Lentil and Feta Loaf
1 tsp  olive oil
1 tsp  cumin seeds
1 tsp  fennel seed
0 1/4 tsp  ground cayenne (red pepper)
1 1/2 cup  Lentil beans, dry
1 cup  fresh chopped red onion
1 cup  cooked long grain brown rice
1 tbsp  unsalted tomato paste
0 3/4 cup  low sodium vegetable broth
2 each  eggs
1 1/2 cup  bread crumbs
0 1/2 cup  Cheese, feta, crumbled

Sun-Dried Tomato Ketchup
14 floz  unsweetened ketchup
2 tbsp  fresh basil
0 1/2 cup  sun dried tomatoes
Directions
  1. Preheat oven to 375 degrees F. Heat oil in a large saucepan over medium-low heat. Add cumin and fennel seeds; heat until seeds are fragrant, about 1 minute. Mix in cayenne pepper, lentils, onions, rice, tomato paste, and broth. Cook until no liquid remains, about 5 minutes. Cool slightly. Fold in remaining ingredients. Spoon into a nonstick 9-by-3-inch loaf pan. Bake until firm (about 45 minutes)
  2. Slice and serve with Sun-Dried Tomato Ketchup (if desired)
  3. In a small bowl, mix all Ketchup ingredients. Store covered in the refrigerator (keeps up to 4 months).

### Set task
Edit the lentil loaf recipe between "2. Slice and" and "to 4 months).", inclusive, changing "refrigerator" to "fridge", and write out that passage. The data that comes next is separate from the lentil loaf recipe.

### Supplied material

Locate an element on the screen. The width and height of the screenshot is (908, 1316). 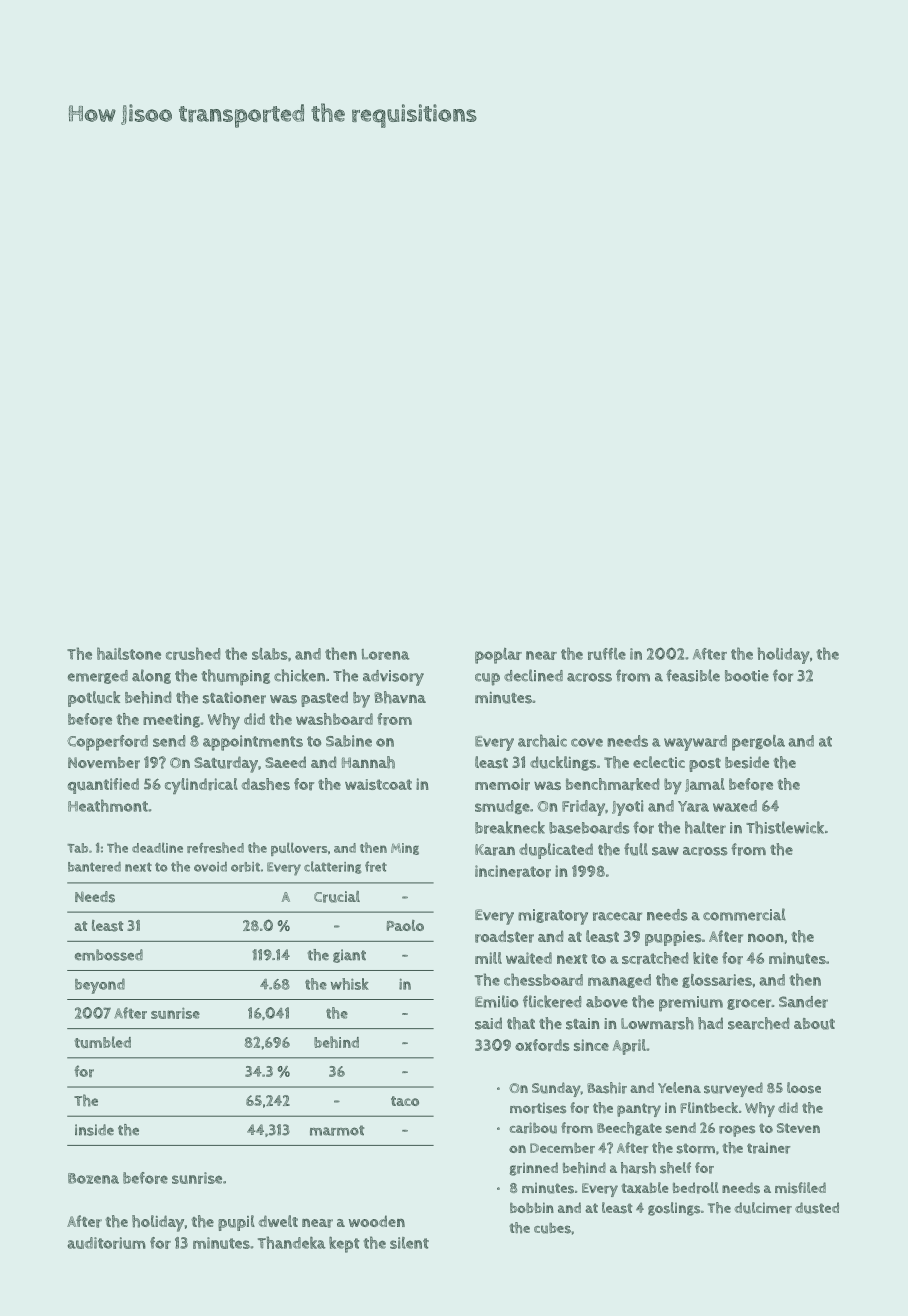
whisk is located at coordinates (350, 984).
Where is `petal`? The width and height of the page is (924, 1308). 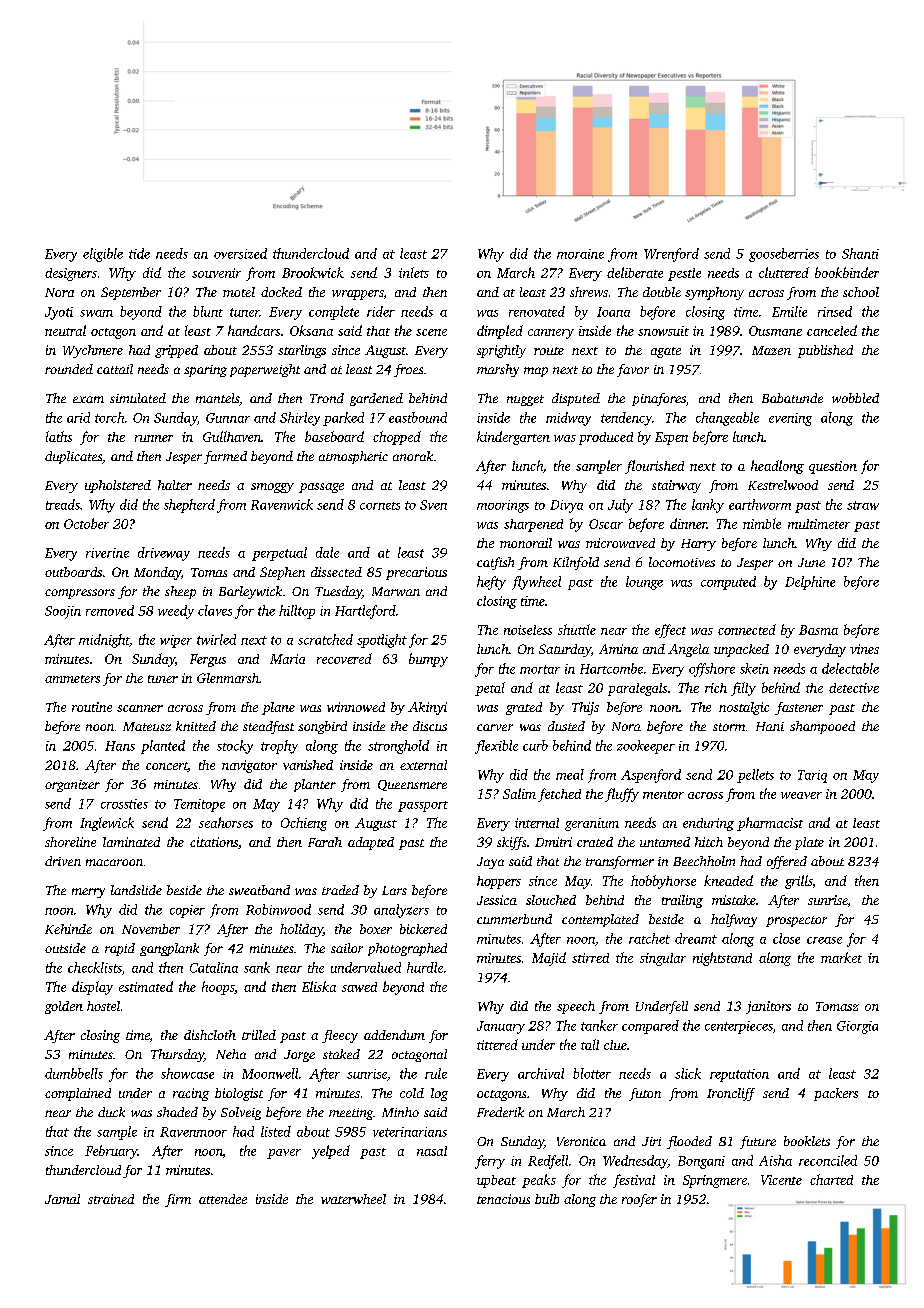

### Final result
2. Slice and serve with Sun-Dried Tomato Ketchup (if desired)
  3. In a small bowl, mix all Ketchup ingredients. Store covered in the fridge (keeps up to 4 months).